With a cultish set of clients across 20 Indian cities, a w ebsite that offers premium hotel rooms for unmarried couples (minus the judgement) has become a curious community for the lovesick.
She took off her clothes within minutes of entering our room in a 4-star hotel, and attacked,” writes a 24-year-old Android developer from Kolkata in an email, describing his most prized sexual encounter.
“She was the alpha, in control. We didn’t touch the bed but headed straight for the table which caused the mirror above to break,” his email continues. “The hotel was nice about the damage. She paid for it, and we were out in a few hours.”
My correspondent, who calls himself “by some standards, a sex addict,” has booked hotels for sex 21 times in the last six months through a website called StayUncle.

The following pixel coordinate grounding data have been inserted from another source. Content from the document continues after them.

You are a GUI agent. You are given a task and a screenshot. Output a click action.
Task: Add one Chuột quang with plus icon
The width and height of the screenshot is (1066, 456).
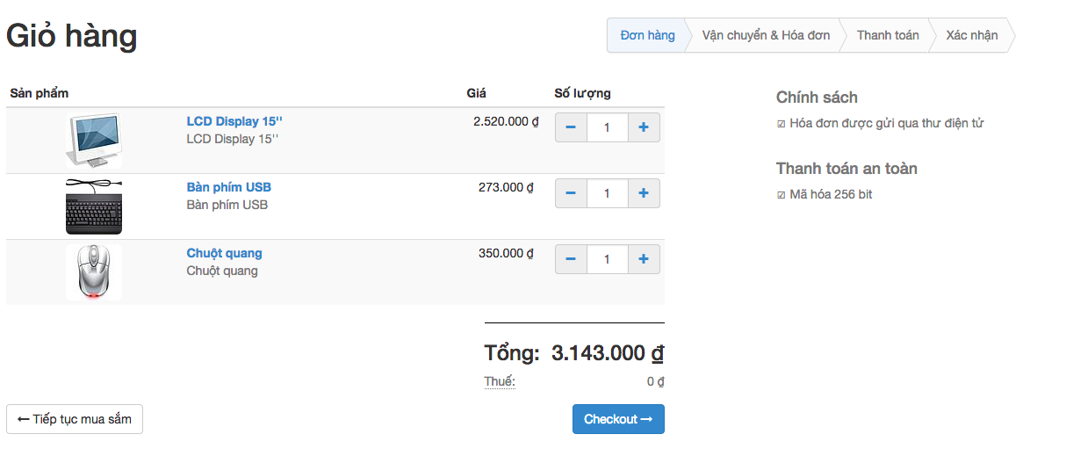tap(644, 259)
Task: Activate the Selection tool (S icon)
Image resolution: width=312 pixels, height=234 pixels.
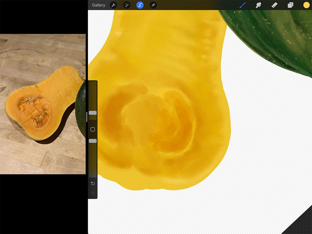Action: pos(140,5)
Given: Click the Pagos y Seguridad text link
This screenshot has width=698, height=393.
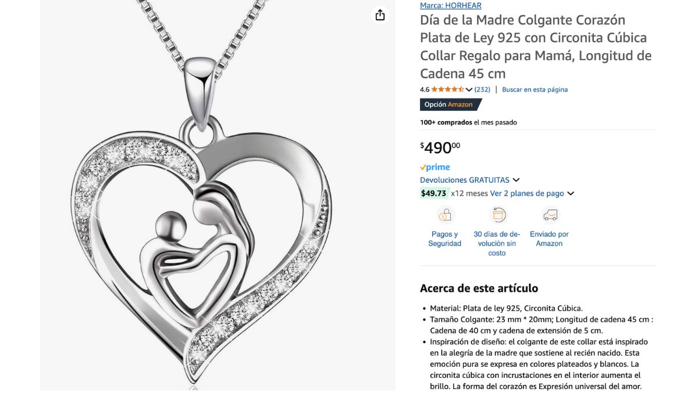Looking at the screenshot, I should 444,239.
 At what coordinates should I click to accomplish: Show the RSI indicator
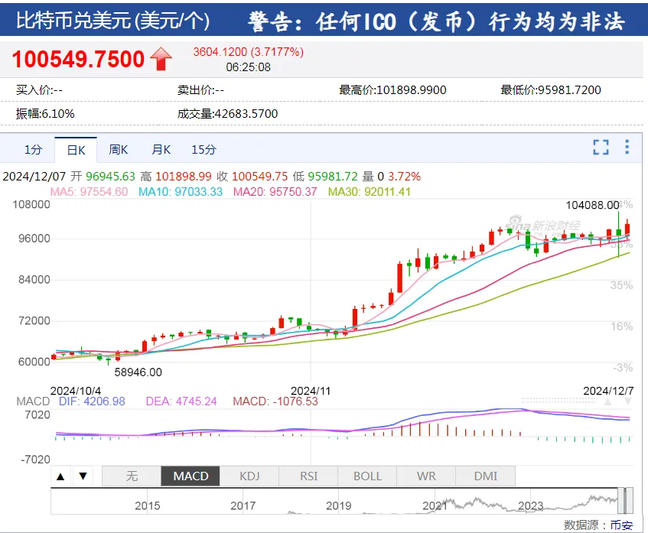[x=308, y=476]
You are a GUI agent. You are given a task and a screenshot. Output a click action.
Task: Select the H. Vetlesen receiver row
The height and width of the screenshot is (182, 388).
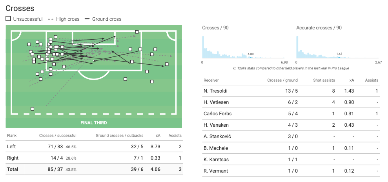click(291, 102)
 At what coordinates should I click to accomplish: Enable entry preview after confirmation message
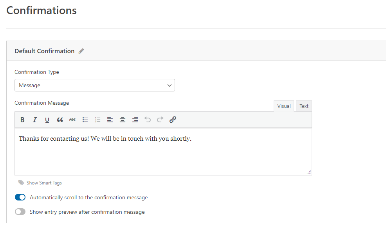click(x=20, y=212)
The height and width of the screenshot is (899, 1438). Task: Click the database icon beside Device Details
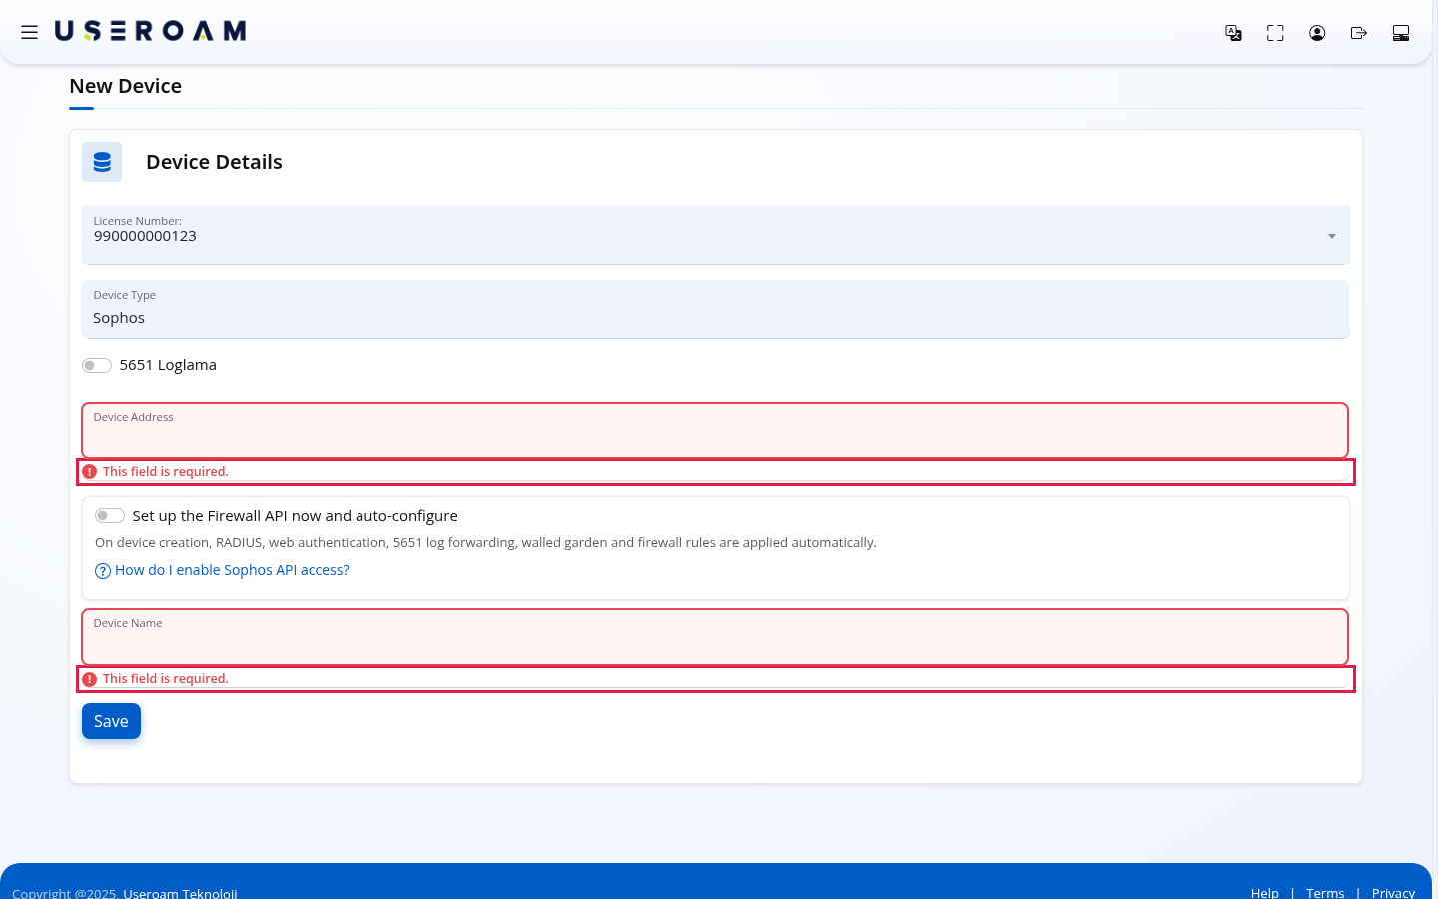coord(102,162)
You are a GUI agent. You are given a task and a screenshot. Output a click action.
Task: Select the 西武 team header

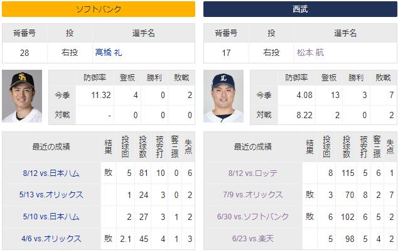(x=300, y=9)
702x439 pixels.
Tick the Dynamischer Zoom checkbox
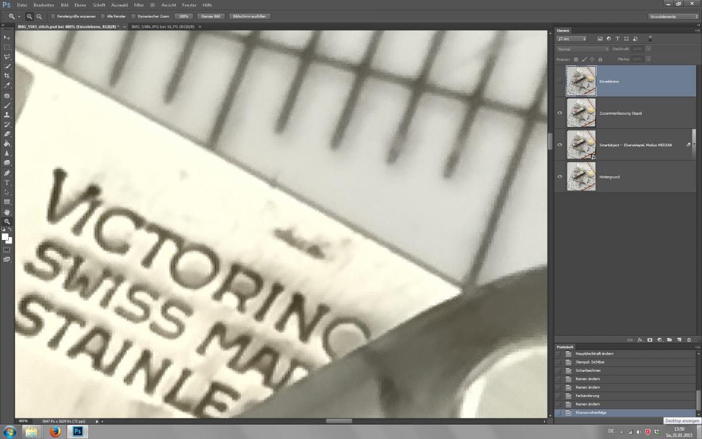[133, 16]
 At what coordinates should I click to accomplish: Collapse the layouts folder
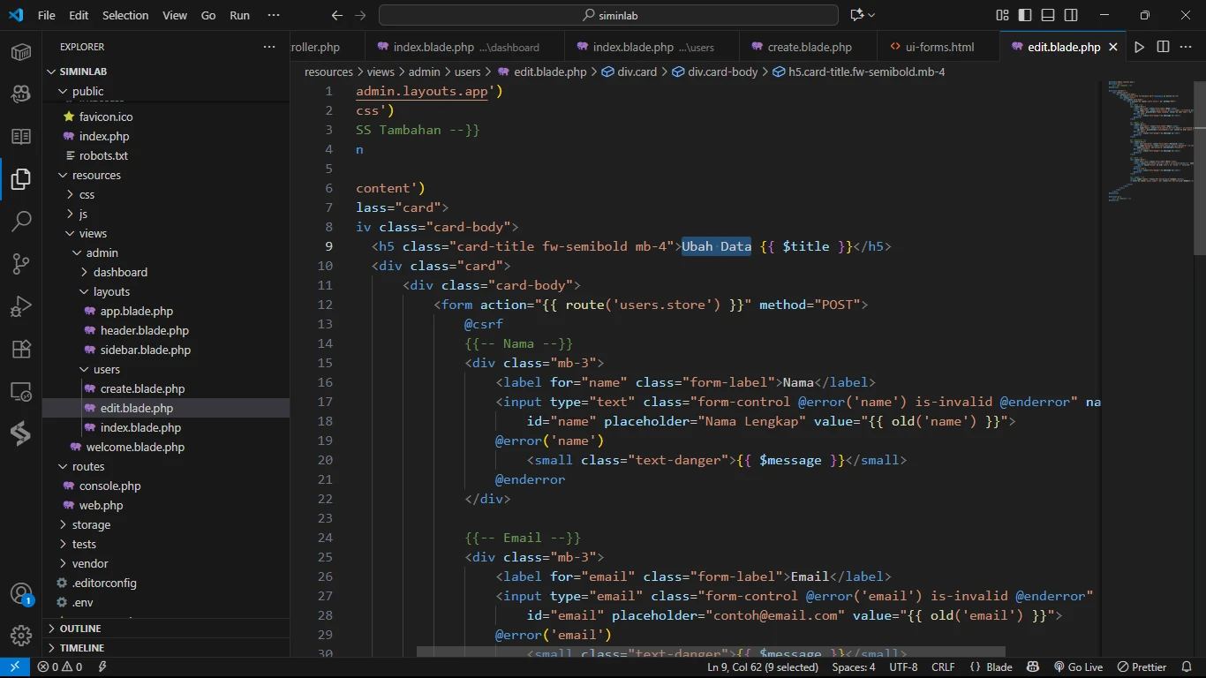click(111, 291)
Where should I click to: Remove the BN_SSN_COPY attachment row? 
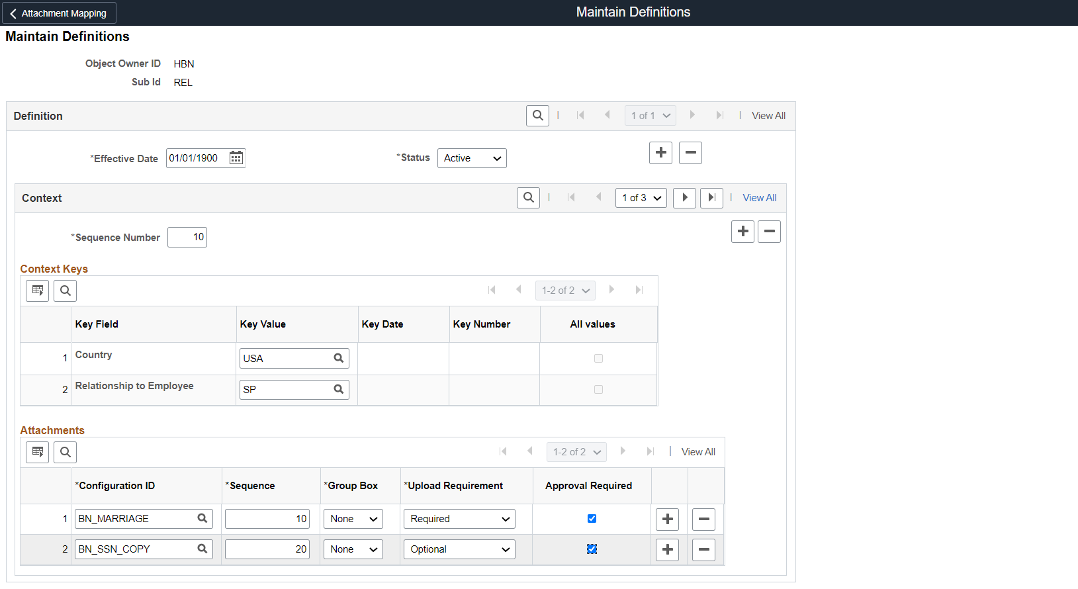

It could have been an expensive hobby, except that StayUncle offers 4- and 5-star rooms on a 10-hour basis – 10am to 7pm, or 9pm to 8am – at 40 to 50 per cent of the regular tariff.
“We often mistake moral law for the actual law in India,” says Blaze Arizanov, on a chilly evening in Delhi. We’re sitting in an outdoor café drinking tea and avoiding curious glances from passersby. Arizanov, who’s from Macedonia, and whose Instagram profile picture is of him wearing a T-shirt with the words “I’ve just helped my 100th customer have sex”, is eccentric looking. He has long, dirty blond hair pulled into a ponytail, and gangly limbs that betray his morning job of teaching yoga “to aunties and children” in parks across South Delhi.
“There is absolutely no law which prevents unmarried couples from booking rooms in a hotel. Yet couples are subjected to humiliating questions by hotel staff or even outright refusals. And, in some of the shadier ones, raids by the police.” He shakes his head angrily.